My one reliable ally in law enforcement had agreed, reluctantly, to participate in my trap. I had offered him an arsonist, after all, revealing several convincing bits of evidence, including that Harrison had left the dance studio before the fire started. If I’d called it wrong, Lester would have sneering rights forever. A cop—I smiled at my abbreviation—cannot resist that. Now Officer Lester owed me a drink, which I much looked forward to. I might even wear the black dress. If it ever dried.
“What? What the hell is this? Who are you?” Even in handcuffs, Harrison demanded answers. He pointed his chin at me, narrowed his eyes. “Wait a minute—you! In the glasses. You’re that Irene Irvine! But where’s Penny Moran? Only she could know—”
Then he stopped.
“Precisely,” I said, pointing at him for punctuation. “Officer Lester, do you have enough?”
“Gotcha, Sherlock,” he answered. “And got you, too, buddy.”
“You’re fired, Irvine!” Harrison, red-faced and fuming, was no longer so handsome.
“It has been my pleasure.” I curtsied, briefly, impossible to resist.
“You have the right to remain silent . . .” Officer Lester began.
My initial reaction had been wrong, I thought again as I listened to Jake give the Miranda warning. The messages were not in substitution code. The three cops were shorthand. And the other message? Initials.
Not apple smiley-face heart, but their first letters. A-S-H. Anthony Selwyn Harrison.
Not Sun Moon Wind. But, as events now confirmed, Stoke Moran, Wednesday.
And then the death’s head. Unmistakable shorthand. No wonder Ms. Moran had fled in fear.
“Hang on, you morons.” Harrison, blustering even after the Miranda, apparently could not fathom the collapse of his scheme. “If Penelope Moran isn’t here, then who sent me that email?”
“I did, of course,” I said. “My colleague set up our own anonymous email account, and when you saw the pictograms, you assumed, as I intended, they must be from the only other person who understood them. And that Ms. Moran had—after your reprehensible arson of the home she would not sell to you—finally capitulated to your demands.”
Orange and kangaroo, the emoticons on my message to Harrison had depicted. Meaning, I hoped, “Okay.” I had signed it Pear Moon. Penelope Moran. And then, not in code, the place, time, and date.
“And here you are, arriving exactly as the email proposed,” I went on.
“Penelope Moran? I have no idea about her!” Harrison bellowed. “I hardly even know her! Or her idiot boyfriend.”
I heard a growl coming from behind the armoire. But for now, I ignored it.
“That’s enough from you, sir,” Officer Lester interrupted. “Tell it to the judge. And possibly you can also explain arson, extortion, and abduction. But”—Lester gave me a wink—“I doubt it.”
The cop and his quarry wrestled out the door, Harrison’s protests echoing down the hall. “There’s no abduction! I want a lawyer! I have no idea where that woman is!”

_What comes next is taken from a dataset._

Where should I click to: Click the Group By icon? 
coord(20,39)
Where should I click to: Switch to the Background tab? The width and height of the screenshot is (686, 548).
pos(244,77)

“I do,” Penelope Moran said, as she stood in the now empty doorway. “That bathroom is really small, Annabelle.”
With a whoop I cannot describe, Arthur Daley burst from his hiding place. Watson did, too. It was almost farcical, but Arthur’s ardent rush to his beloved’s side instead set a joyous mood.
“But how did you—?” Daley looked at me, but briefly, for his eyes were only for his Penelope. “Why did you—?”
“Miss Holmes emailed me,” Ms. Moran explained. “Using the same initial code. Look.” She held up her phone. “Orange, and kangaroo. And then she explained who she was, and how she understood the code, and how Harrison had found out about the copper lode, and then tried to frighten me into selling Stoke Moran, and how you had come to help, Arthur, and how you loved me, and how everything would be okay. Then she told me the plan.”
The rest of whatever she was saying was lost then, muffled by embraces. Watson and I averted our gaze, giving them privacy. Watson sidled up to me, eyes wide.
“That’s pretty awesome,” she said. “You could put all that in a code? You used pictograms to explain the whole thing—who you were, and the copper, and Harrison, her name, and the plan—all in little pictures? How long did that take?”
“No time at all,” I replied. “Once I got past the Orange and the Kangaroo, to prove I understood the code, I simply typed the rest in actual words. And then we talked on the phone. In actual English. Imagine that, my friend.” I smiled; I could see Watson picturing it. “Someone has to be precise, after all.”